In 1968, during the annual meeting of the American Psychological Association, White and a group of Black colleagues met to discuss their growing frustration with the organization’s handling of race. The group decided to split off, forming the Association of Black Psychologists “to develop a nationwide structure for pooling their resources in meeting the challenge of racism and poverty.”

Two years later, White laid out his vision for change within the field in “Toward a Black Psychology,” published in Ebony magazine. In it, White argued that psychology frequently and wrongly described Black people as deviant or lacking because it relied on Eurocentric norms for understanding behavior. His continued writings and research on the topic shaped a new generation of Black psychologists, one of many being Edward Garnes ‘99, whom White encouraged to study psychology during a visit to speak at DePauw. Garnes, an English writing major, went on to earn master’s degrees in psychology and counseling, and founded a community-based organization that provides strategies for personal development to predominantly Black clients.

Joseph White

White was a beloved professor at multiple universities in the California State and University of California systems for more than 30 years.

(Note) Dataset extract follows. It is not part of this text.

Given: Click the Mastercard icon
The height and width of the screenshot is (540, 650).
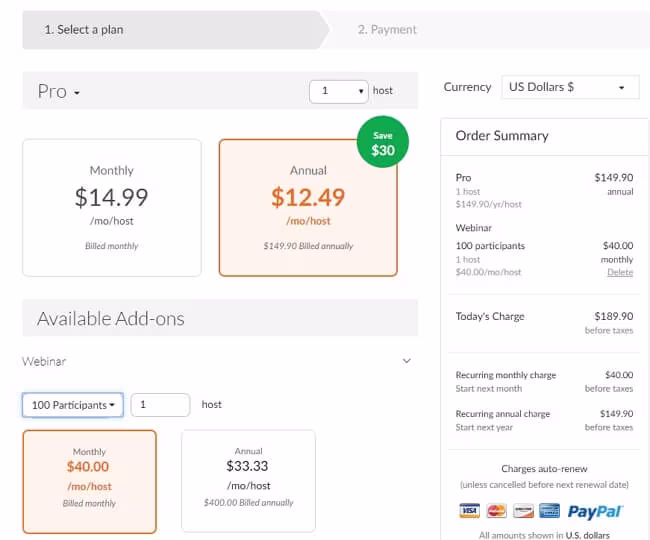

He also helped to create California’s Educational Opportunity Program, which has given hundreds of thousands of low-income and first-generation students access to a college education. In 1994, the year he retired, White was awarded a Citation of Achievement in Psychology and Community Service from President Clinton.

Joseph White passed away in 2017. Among the many contributions he left to the world were three daughters from his first marriage with Myrtle Escort: Lisa, a paleontologist; Lynn, an actor and paralegal; and Lori, president of DePauw University.